- _Stated exercise 1_
Print the portion of the passage on introducing Agile at a custom development shop from "1. Yours is" up to and including "a happy customer.".

- _Text segment_
● ● ● ● ●

From your question and the comments below that, it would appear that -

  1. Yours is a custom application (product) development shop. You build products for customers as a one-time activity; the customer owns (and might maintain) the product after you deliver it to them.

  2. On occasion, quite often perhaps, the customers come back and ask you to build extensions to their product(s) or perhaps fix defects in them. Since this might happen long after you built the product for them, your team that did it is off and doing other things or worse, they have left your company. Since the customers are paying money, you'd obviously like to do the work and get that money - and of course (continue to) retain a happy customer.

  3. You can't have product-specific teams clearly, since you don't own the products. It is likely you guys work on one technology (.Net or J2EE or Ruby or whatever) - or perhaps multiple technologies, where you have technology-specific teams perhaps?

The problem you are facing is not just of introducing Agile, you are likely facing challenges around - how to quickly respond to a new project request (making customer commitments), how to form the team which will take up a new project (which of the right-skilled people are most available and/ or by when), how to keep track of the overall work going on at any point of time and finally, how to track and plan for incoming demand. Am I on the right track? I hope so!

● ● ● ● ●

- _Stated exercise 2_
Output the listing below line for line, without any changes, and leave out the images.

- _Supplied data_
● ● ● ● ●

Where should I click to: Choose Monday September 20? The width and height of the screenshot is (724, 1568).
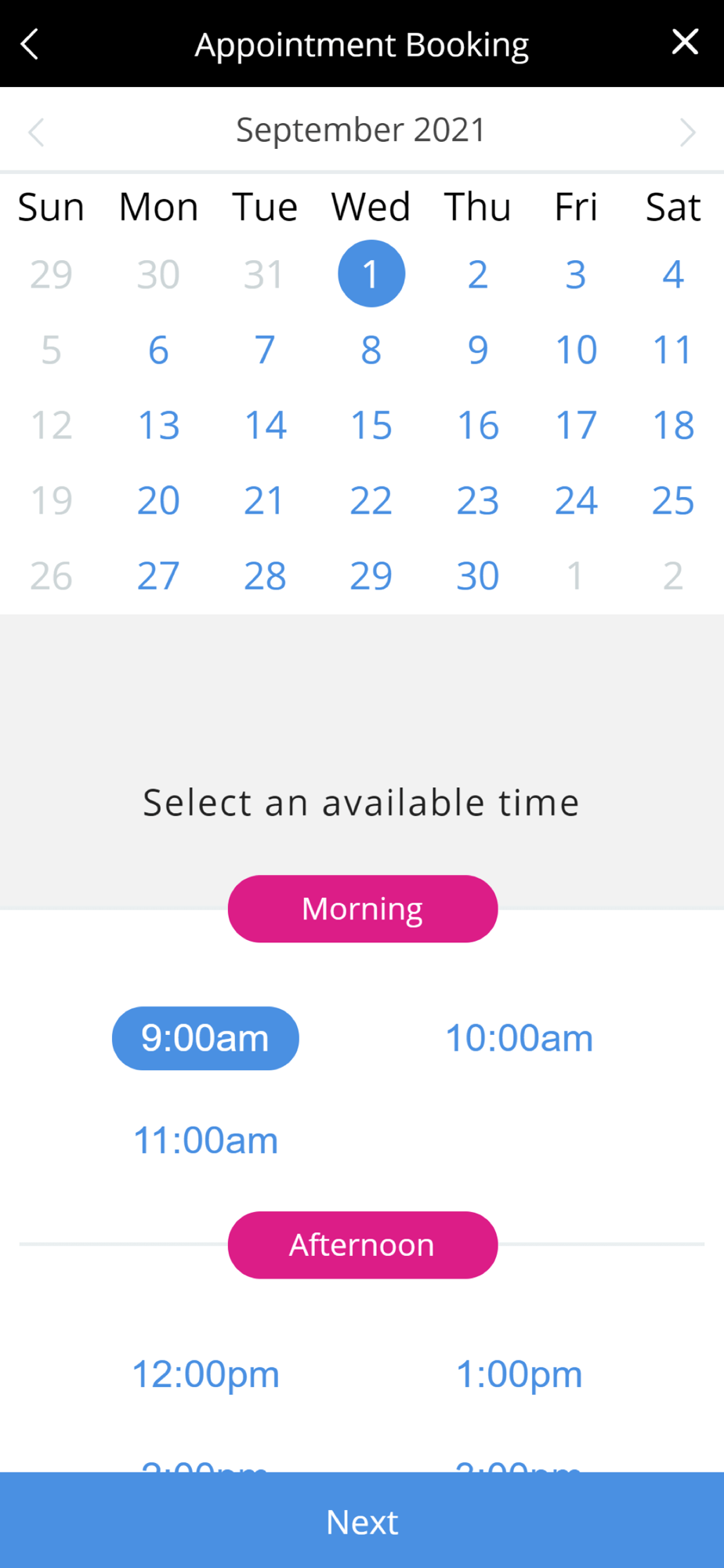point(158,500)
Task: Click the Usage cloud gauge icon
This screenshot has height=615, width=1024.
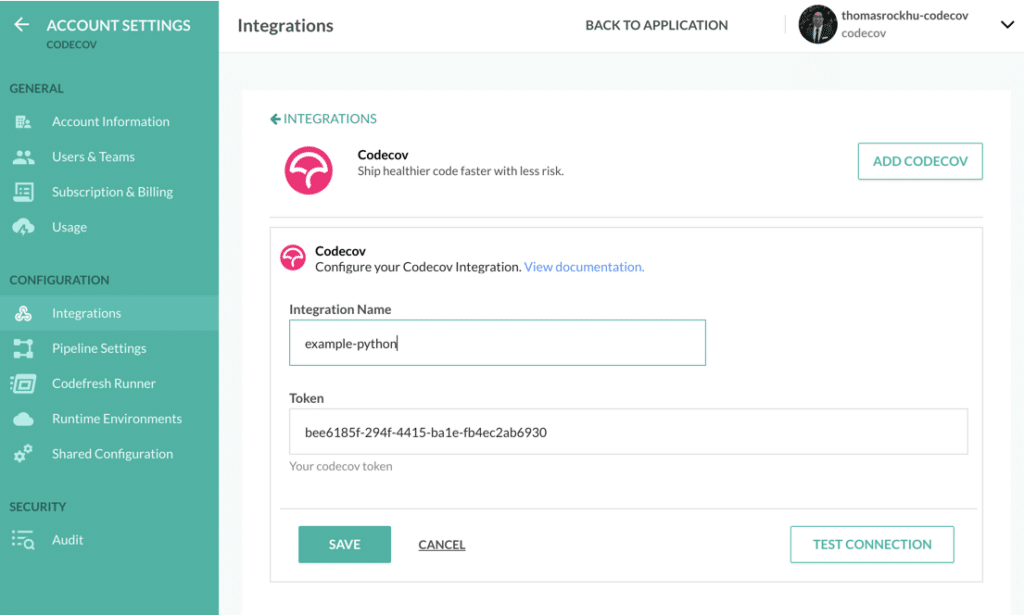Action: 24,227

● ● ● ● ●

- _Final answer 1_
1. Yours is a custom application (product) development shop. You build products for customers as a one-time activity; the customer owns (and might maintain) the product after you deliver it to them.

  2. On occasion, quite often perhaps, the customers come back and ask you to build extensions to their product(s) or perhaps fix defects in them. Since this might happen long after you built the product for them, your team that did it is off and doing other things or worse, they have left your company. Since the customers are paying money, you'd obviously like to do the work and get that money - and of course (continue to) retain a happy customer.

- _Final answer 2_
Where should I click to: Choose Monday September 20? The width and height of the screenshot is (724, 1568).
point(158,500)
Task: Click the Usage cloud gauge icon
This screenshot has height=615, width=1024.
Action: 24,227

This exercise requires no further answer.